_Data shown_.

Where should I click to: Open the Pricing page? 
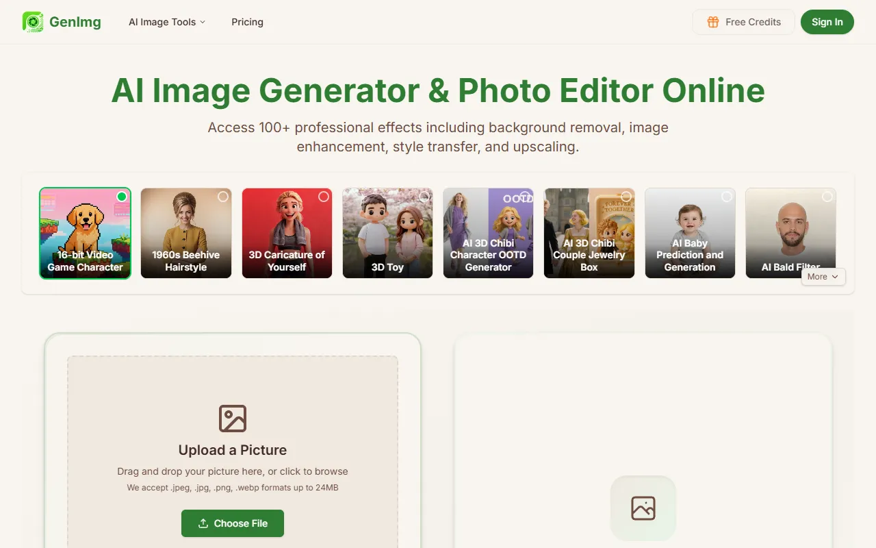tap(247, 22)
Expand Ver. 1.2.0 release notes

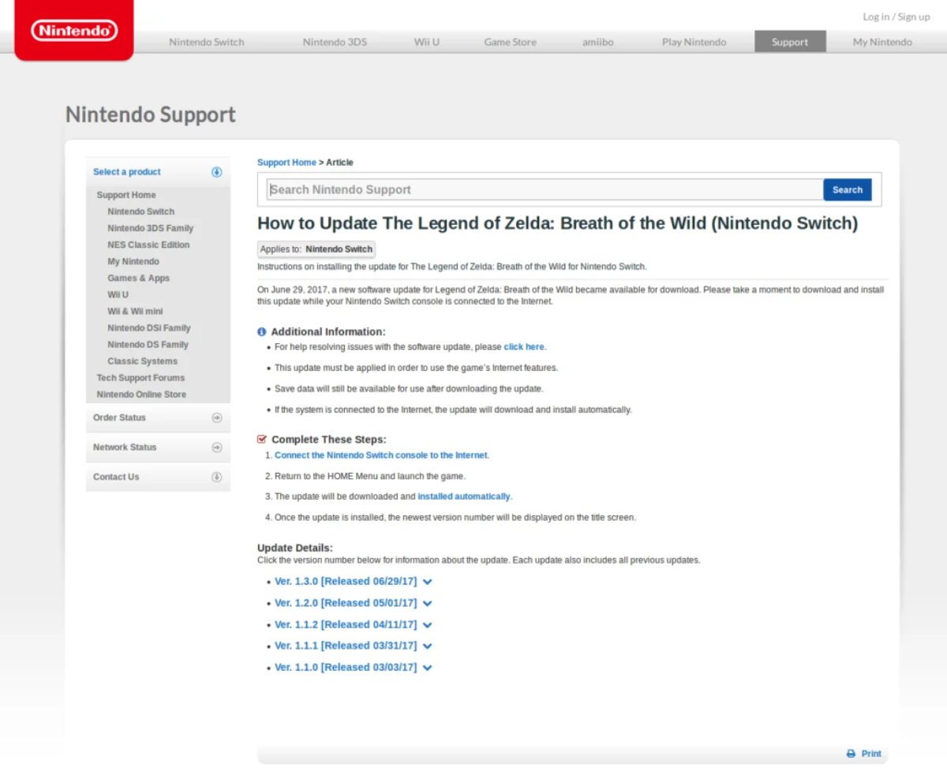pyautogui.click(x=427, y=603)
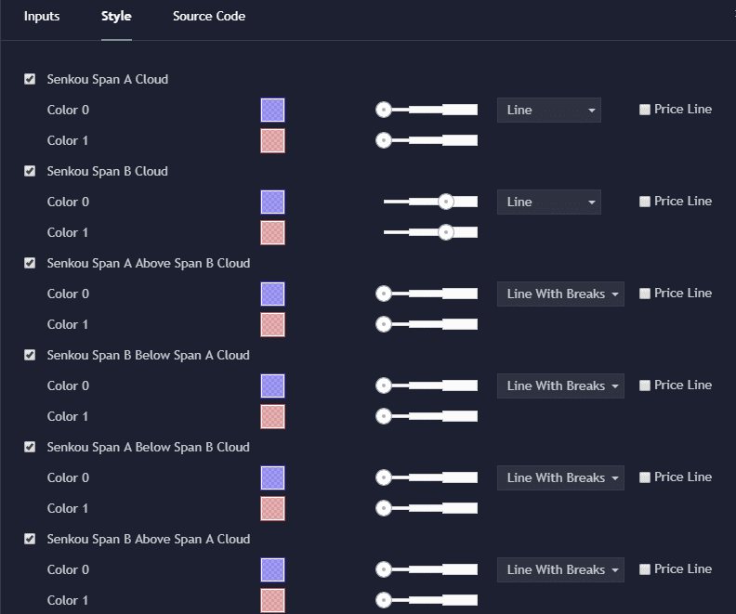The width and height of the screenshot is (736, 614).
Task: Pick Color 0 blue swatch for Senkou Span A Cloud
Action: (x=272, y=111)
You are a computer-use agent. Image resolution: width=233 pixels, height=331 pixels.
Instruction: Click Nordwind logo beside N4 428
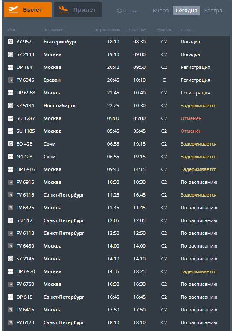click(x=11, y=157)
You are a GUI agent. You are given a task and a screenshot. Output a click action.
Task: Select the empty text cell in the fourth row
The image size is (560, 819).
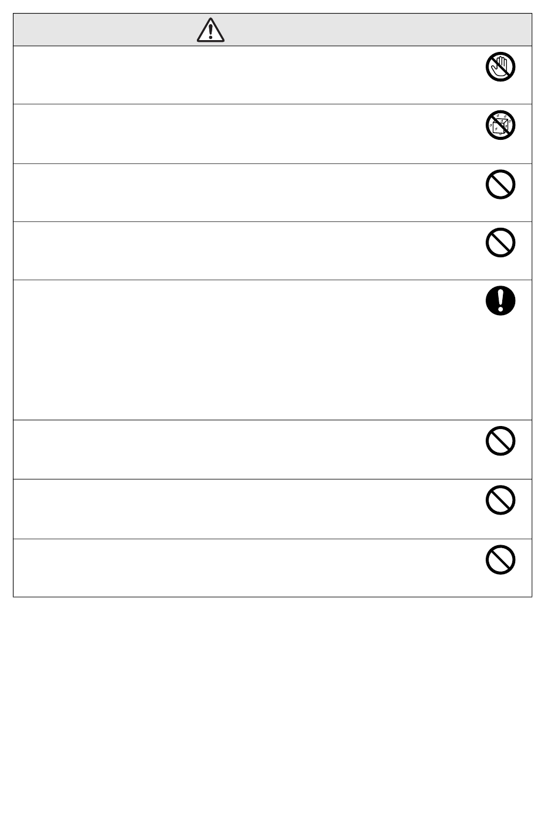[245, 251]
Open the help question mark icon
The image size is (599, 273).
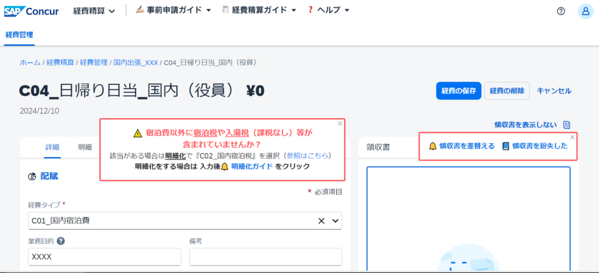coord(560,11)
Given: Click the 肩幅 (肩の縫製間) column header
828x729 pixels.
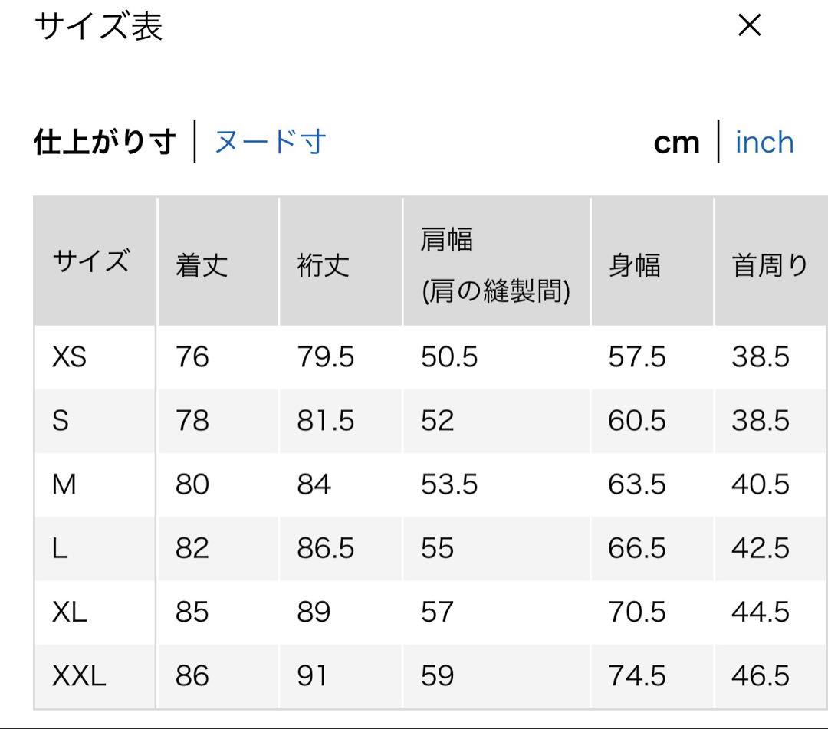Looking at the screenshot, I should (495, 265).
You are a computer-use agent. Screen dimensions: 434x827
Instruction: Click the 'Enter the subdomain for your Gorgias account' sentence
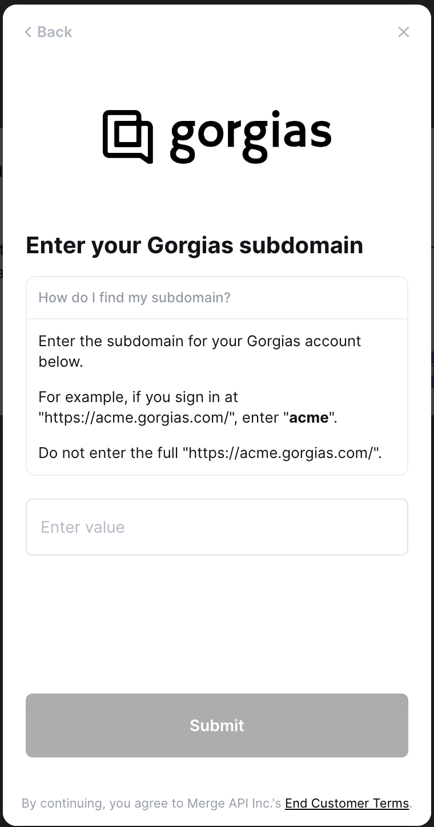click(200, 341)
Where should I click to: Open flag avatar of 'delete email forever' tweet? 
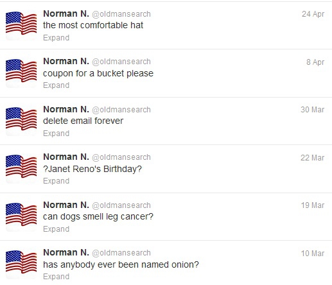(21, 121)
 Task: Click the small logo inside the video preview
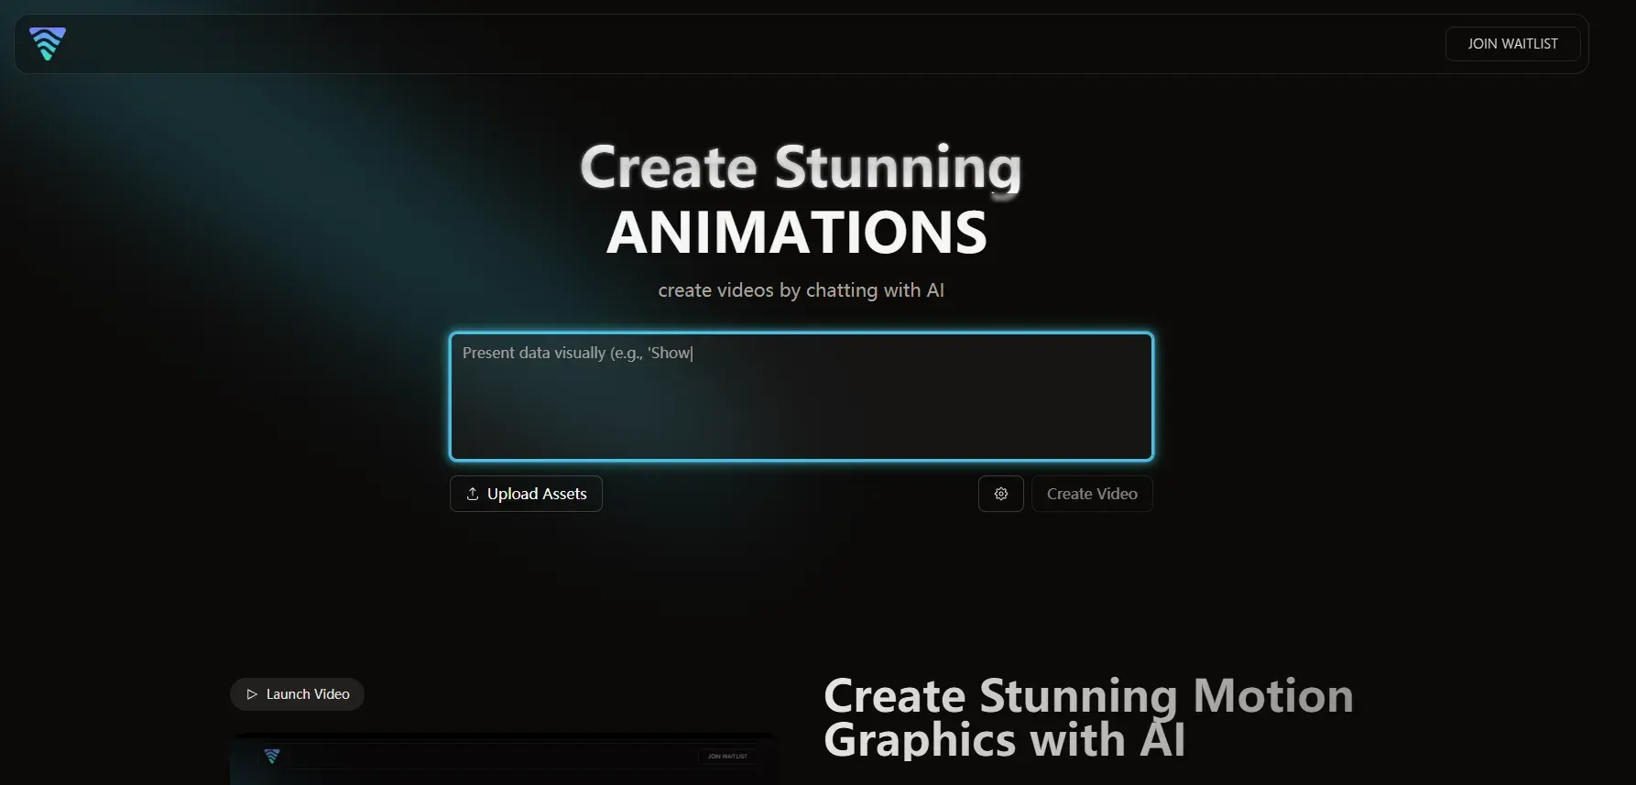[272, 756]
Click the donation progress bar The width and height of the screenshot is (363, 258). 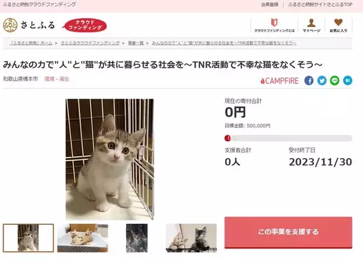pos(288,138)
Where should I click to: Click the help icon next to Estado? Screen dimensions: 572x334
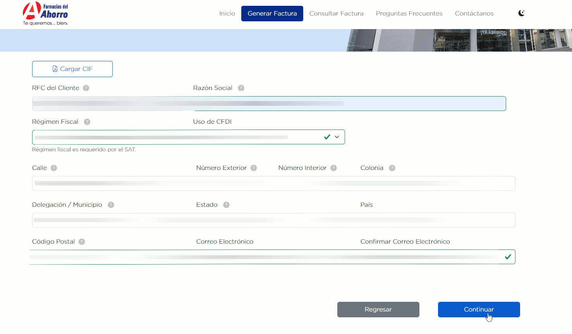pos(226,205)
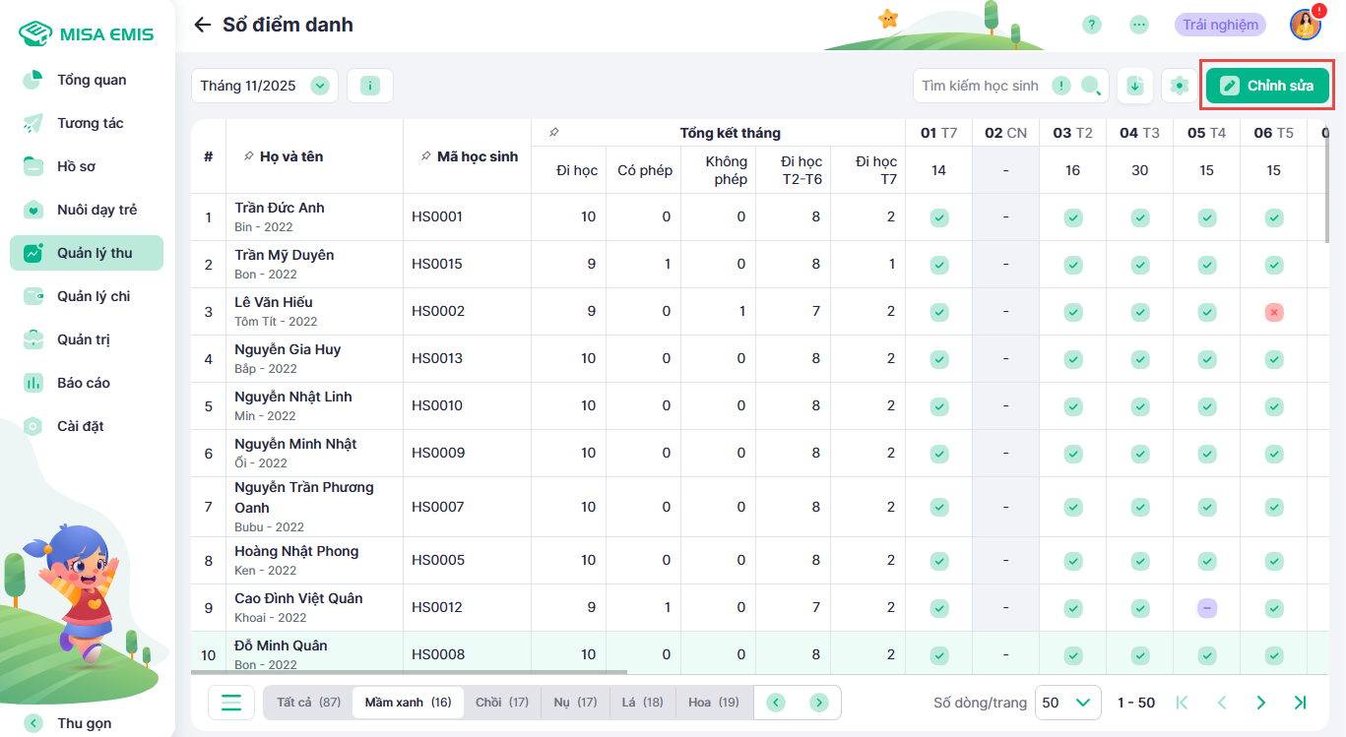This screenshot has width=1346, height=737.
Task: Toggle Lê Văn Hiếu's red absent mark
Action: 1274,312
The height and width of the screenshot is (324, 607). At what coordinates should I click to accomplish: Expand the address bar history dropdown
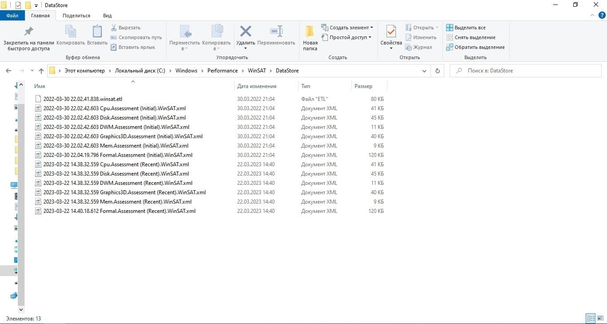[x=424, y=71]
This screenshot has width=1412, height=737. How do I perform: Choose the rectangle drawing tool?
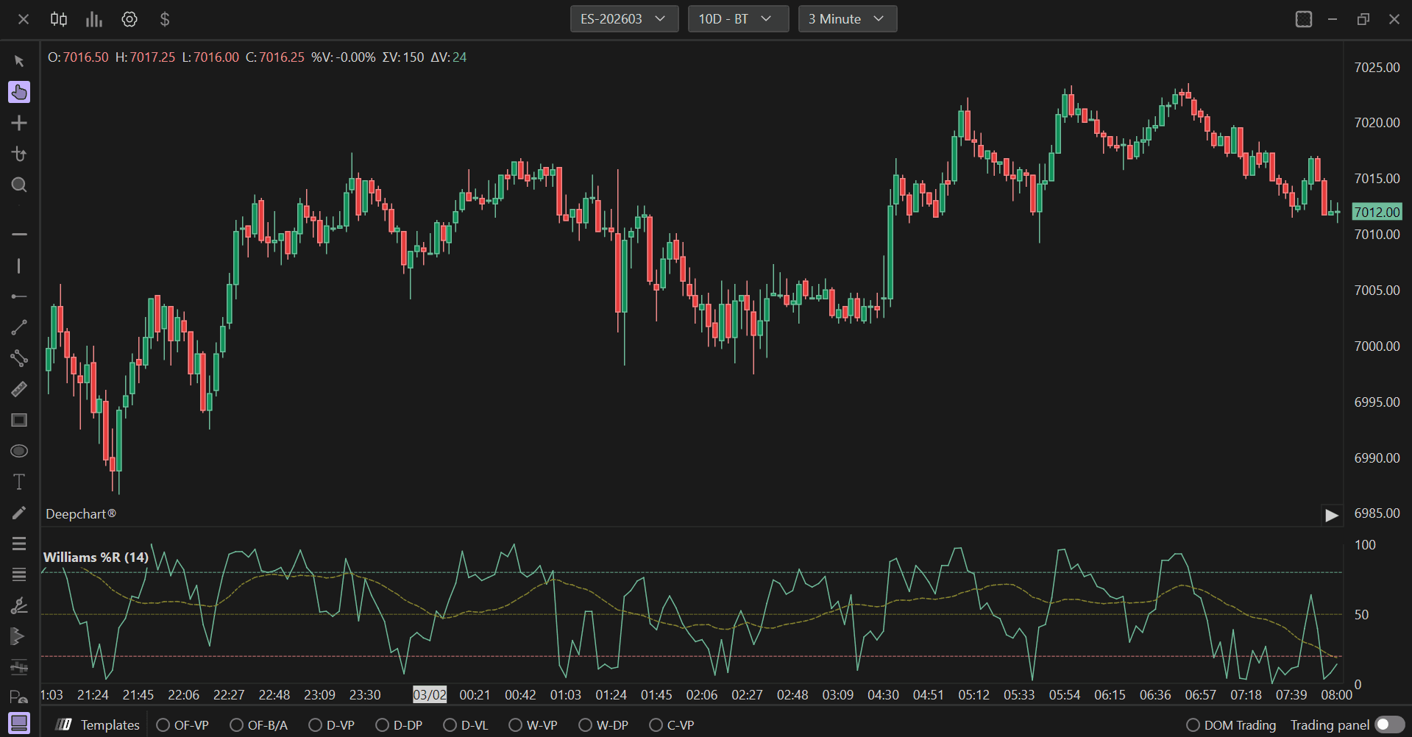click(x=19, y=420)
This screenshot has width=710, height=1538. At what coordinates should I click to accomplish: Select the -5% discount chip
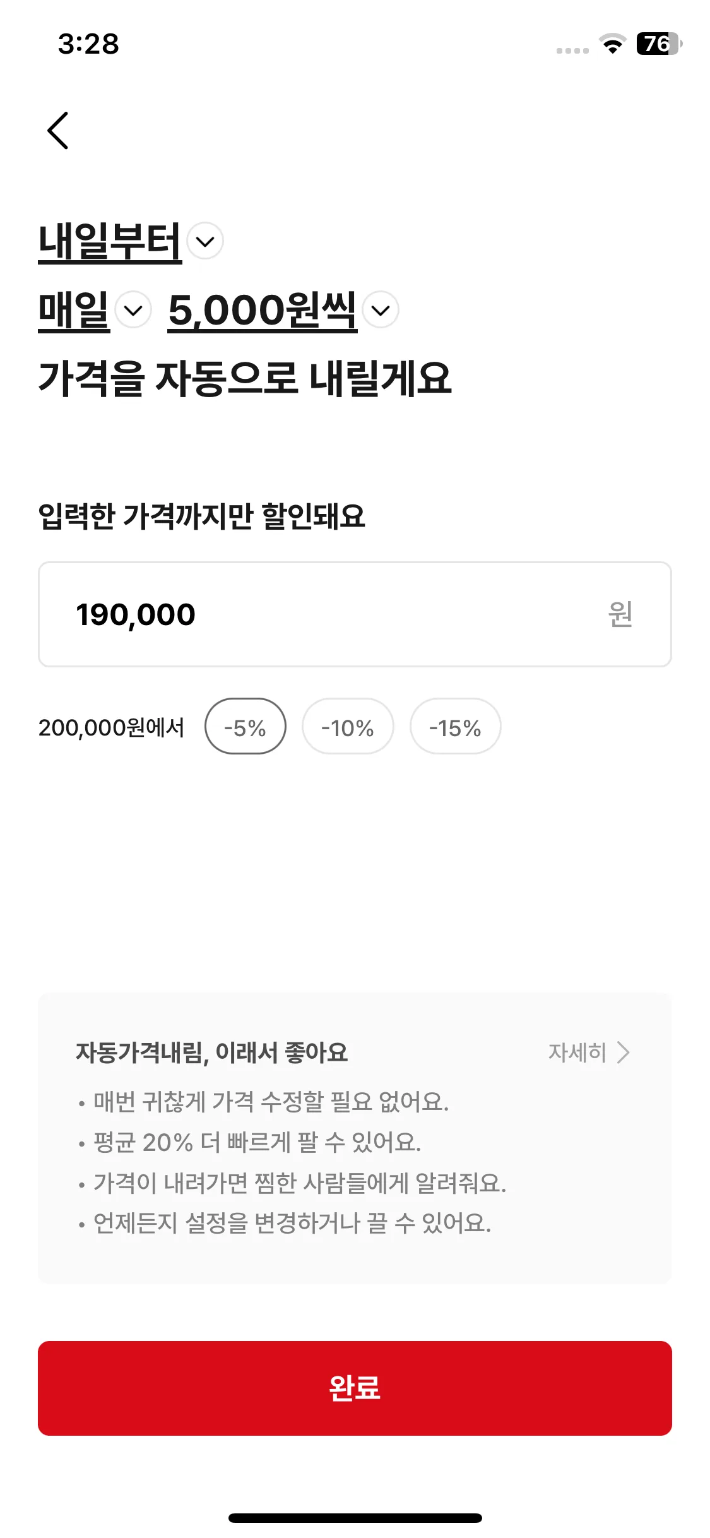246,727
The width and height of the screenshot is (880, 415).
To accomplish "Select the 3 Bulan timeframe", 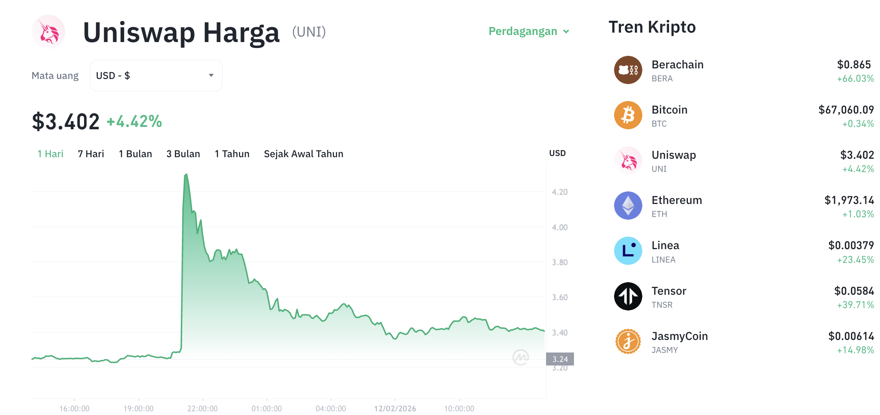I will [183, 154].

_Task_. Locate the lines above that hold the word "agent". Show every one of them.

_Answer below_.
You are a computer-use agent. Image resolution: width=233 pixels, height=331 pixels.
You are a GUI agent. You are given a task and a screenshot. Output a click action.
You are a computer-use agent. Screen dimensions: 434x827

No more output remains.